La Convention du PACS

La Convention du PACS

La convention du pacs se forme par une déclaration conjointe effectuée au secrétariat du tribunal d’instance de la résidence commune. La déclaration est portée sur un registre, et sa validation par le Tribunal, est sujette à la production de la convention régissant d’une part, les modalités de l’aide dont il est question à l’article 515-4 et régissant d’autre part, le régime auquel seront soumis les biens que les partenaires vont acquérir au cours de la durée du pacs. Cette déclaration est accompagnée de la fourniture de pièces justifiant que les signataires ne se trouvent pas dans l’un des cas où la conclusion d’un tel pacte devient en nullité.
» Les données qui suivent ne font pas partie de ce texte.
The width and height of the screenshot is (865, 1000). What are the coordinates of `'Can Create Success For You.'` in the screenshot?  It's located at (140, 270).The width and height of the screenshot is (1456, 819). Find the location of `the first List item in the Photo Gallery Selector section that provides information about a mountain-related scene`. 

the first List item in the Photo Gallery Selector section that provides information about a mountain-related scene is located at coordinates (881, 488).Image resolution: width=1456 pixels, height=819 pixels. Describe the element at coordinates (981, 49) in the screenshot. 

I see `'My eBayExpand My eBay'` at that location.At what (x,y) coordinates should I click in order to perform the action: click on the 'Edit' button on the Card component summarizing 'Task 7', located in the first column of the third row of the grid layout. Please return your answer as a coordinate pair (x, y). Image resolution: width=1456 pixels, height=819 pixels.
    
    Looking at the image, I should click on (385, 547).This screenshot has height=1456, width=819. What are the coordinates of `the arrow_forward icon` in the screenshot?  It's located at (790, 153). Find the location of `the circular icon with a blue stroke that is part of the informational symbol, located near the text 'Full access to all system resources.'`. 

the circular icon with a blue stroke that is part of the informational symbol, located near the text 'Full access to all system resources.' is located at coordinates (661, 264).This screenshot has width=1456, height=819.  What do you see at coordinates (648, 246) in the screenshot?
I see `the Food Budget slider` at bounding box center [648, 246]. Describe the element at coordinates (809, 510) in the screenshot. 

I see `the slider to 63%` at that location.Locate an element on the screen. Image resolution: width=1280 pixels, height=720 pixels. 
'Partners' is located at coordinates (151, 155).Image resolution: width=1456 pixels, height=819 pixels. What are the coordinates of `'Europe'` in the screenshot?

On notera faire appel à un notaire pour la rédaction de cette convention n’est pas obligatoire, mais que rien n’interdit de choisir ce moyen d’authentifier. La convention ne devient opposable aux tiers qu’après son enregistrement par le Tribunal d’instance.

La loi prévoit quels avantages les partenaires tirent de la convention de pacs au regard du droit fiscal, du droit du travail et du droit à la protection sociale. Lorsque le pacte est conclu à l’étranger et que l’un au moins des signataires est de nationalité française, les formalités sont remplies auprès des autorités consulaires ou diplomatiques françaises présentes dans le pays auprès de l’État dans lequel les signataires de cette convention résident. Reste à savoir, quel effet ce pacte pourra recevoir des autorités étrangères lorsque la législation locale ne connaît pas semblable institution. Il y a eu récemment, un pacs annulé entre deux homosexuels, et dont l’un était marocain, la convention judiciaire signée entre les deux pays a obligé la justice française à ne pas valider dans un premier temps le pacs conclu entre les deux partenaires.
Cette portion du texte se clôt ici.